Japan managed to get rich before it got old. It also has had 40 years to try different strategies. It is still in big trouble. You can, by the way, buy rural houses in Japan for free. It has worked itself, literally, into this demographic disaster. But by amassing per capita wealth before it got old it is doing better than China will likely achieve. The aged-dependency ratio, just for instance, is being hard felt in Japan, it will likely be crippling in China.
Korea, demographically speaking, is a dead man walking. China currently has a (horrific) TFR of 1.08. To sustain a population you need a TFR of 2.1 (not 2.0). Korea has a mind blowing TFR of 0.7. All it means is that Korea is plunging off the demographic cliff into disaster at an even steeper plunge. Just because there is an example of an even worse demographic collapse in progress should provide no comfort whatsoever.
Europe or at least Western Europe is also not looking good but once again it got rich before it got old. In addition it has been able to kick the can down the road by being a migrant destination, something that Chinese (and Japanese and Korean thus far) social norms cannot emulate.
The thing about demographics is that trends are pretty much baked in for at least a generation or so. We have a pretty good idea of how many children will be born in 20 years time because we know how many 0-30 year old there are today. There is no country on Earth that, upon dipping below the sustainable level of 2.1, has managed to up its TFR back above it. At most, some Northern European countries have managed to temporarily up their TFR from, say, the likes of 1.4 to 1.5 by spending a lot of money on pro natalist policies and programs.
China turned a fertily decline that would have happened anyway due to urbanization and industrialization into a fertility collapse with its one child policy.
It belatedly started accepting the reality of the forthcoming disaster when it raised its child limit policy from 1 to 2 and then to 3 and just this year seems to have, belatedly, fully come to its senses and removed all restrictions. Some would say it is too little, too late.

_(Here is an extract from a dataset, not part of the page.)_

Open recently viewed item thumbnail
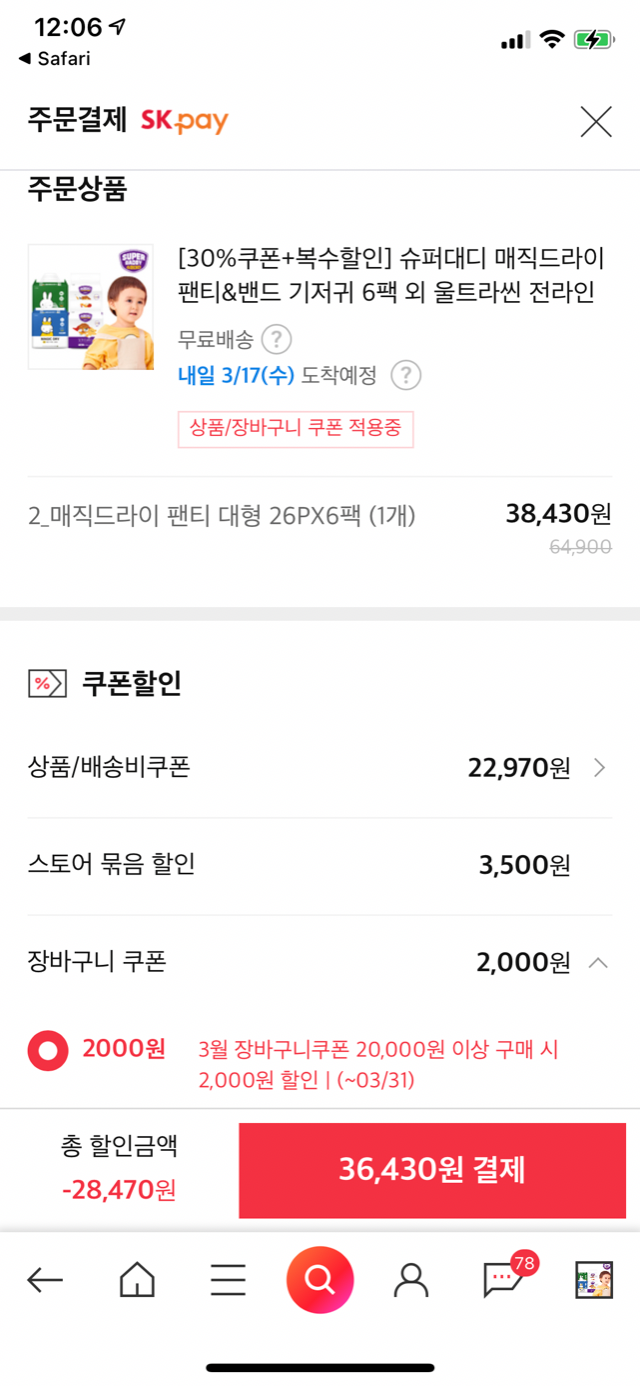Viewport: 640px width, 1386px height. [x=593, y=1279]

China has, demographically/statistically speaking (not literally), not only run out of children but has also run out of young adults to have those children. It boggles the mind to consider any way that China could reverse it even if it would somehow institute a Hand-Maiden level of fertility programs. However I do look forward to how China tries. Perhaps they will indeed surprise us all with an absolute miracle. A declining China will be felt hard by the entire world.
PS. For those that just don't get the problem of declining/collapsing total fertility rates, consider this:
China's fertility rate is estimated to have dropped to a record low of 1.09 in 2022, the National Business Daily said on Tuesday, a figure likely to rattle authorities as they try to boost the country's declining number of new births.